Semaine après semaine, l’attirail mobilisé ne cesse d’enfler, du retour des voltigeurs motorisés aux marqueurs chimiques dans le liquide des canons à eau, avatars d’une surenchère dont on suit les épisodes en flippant grave. Quand le pouvoir embauche un ultra-réac à mentalité « para » pour mater les manifestations parisiennes1, faut pas s’étonner que les digues sautent. Aujourd’hui, les molosses enragés. Demain, quoi : des robots tueurs ? Des drones à Famas ?
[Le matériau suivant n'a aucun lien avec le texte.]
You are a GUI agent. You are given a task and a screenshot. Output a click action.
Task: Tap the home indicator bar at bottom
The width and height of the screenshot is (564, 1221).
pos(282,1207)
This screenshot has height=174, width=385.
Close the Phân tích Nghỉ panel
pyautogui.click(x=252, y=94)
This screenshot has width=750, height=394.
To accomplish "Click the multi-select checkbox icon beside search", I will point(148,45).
Quoi qu’il en soit, les témoignages s’empilent, dressant tous le même constat : ce samedi 20 avril, à Paris, pour l’acte XXIII, la police était plus que jamais là pour faire mal. Pour blesser2. Pour marquer les chairs de ceux qui s’entêtent à ne pas courber l’échine devant l’alliance matraque-goupillon-tête de con. Et comme ce pouvoir ne recule devant rien, bim !, il s’est payé une nouvelle dégringolade vers Orwell-land en embastillant des journalistes. À l’instar des street-medics, cela fait belle lurette que ces derniers sont cibles de tirs de LBD et de grenades. Mais les arrestations d’Alexis Kraland et de Gaspard Glanz pour des motifs aberrants3 (tout comme la convocation par la DGSI de journalistes ayant publié un document confidentiel prouvant les mensonges gouvernementaux au sujet des armes françaises utilisées au Yémen), montrent clairement que la liberté de la presse est en danger. Idem pour la liberté d’expression : combien de Gilets jaunes poursuivis pour un commentaire anodin sur Facebook ? Après celle de manifester, ça commence à faire pléthore. Il est où le bouton stop ?
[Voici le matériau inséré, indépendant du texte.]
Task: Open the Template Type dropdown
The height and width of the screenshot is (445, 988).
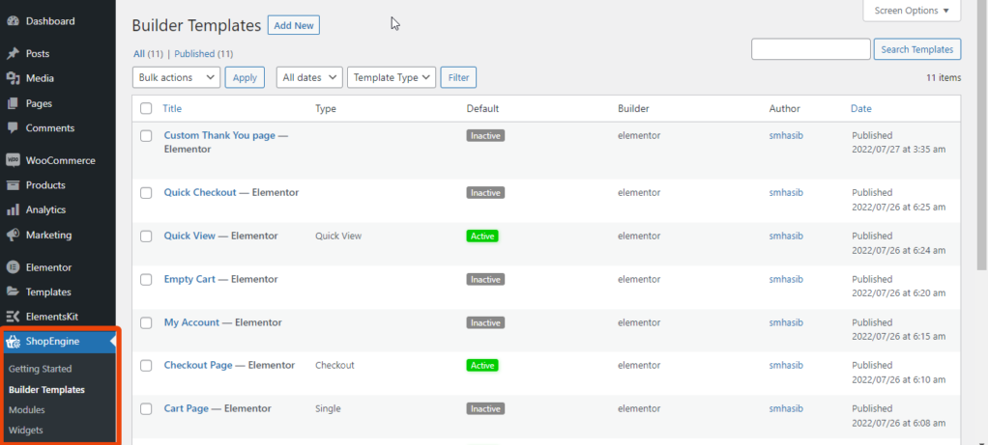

Les chiens de guerre sont de sortie, donc, et avec eux une dérive policière liberticide qui ne se cache même plus - la justice étant là pour assurer l’impunité aux condés. Le message est clair : vous ne voulez pas communier devant un discours télévisé lacrymalo-débile et persistez à refuser notre projet politique mortifère ? Primo, vous allez déguster. Secundo, personne ne s’en offusquera, puisqu’il y a des choses tellement plus importantes, genre une charpente religieuse en flamme ou ce besoin irrépressible qu’aurait le peuple français de vouloir travailler plus et se faire sucrer des jours fériés.
Face à ce pouvoir pyromane, on n’espère qu’une chose : que le joli mois de mai confirme son caractère agité et enfile le jaune de chauffe. Parce que sinon, bordel : animal, on est mal.
1 Paris Match raconte que ce nouveau préfet de police, Didier Lallement, ne quitte jamais son uniforme kaki pour superviser la répression – wesh Rambo.
2 Les street-medics parisiens ont annoncé avoir pris en charge 152 blessés ce jour-là.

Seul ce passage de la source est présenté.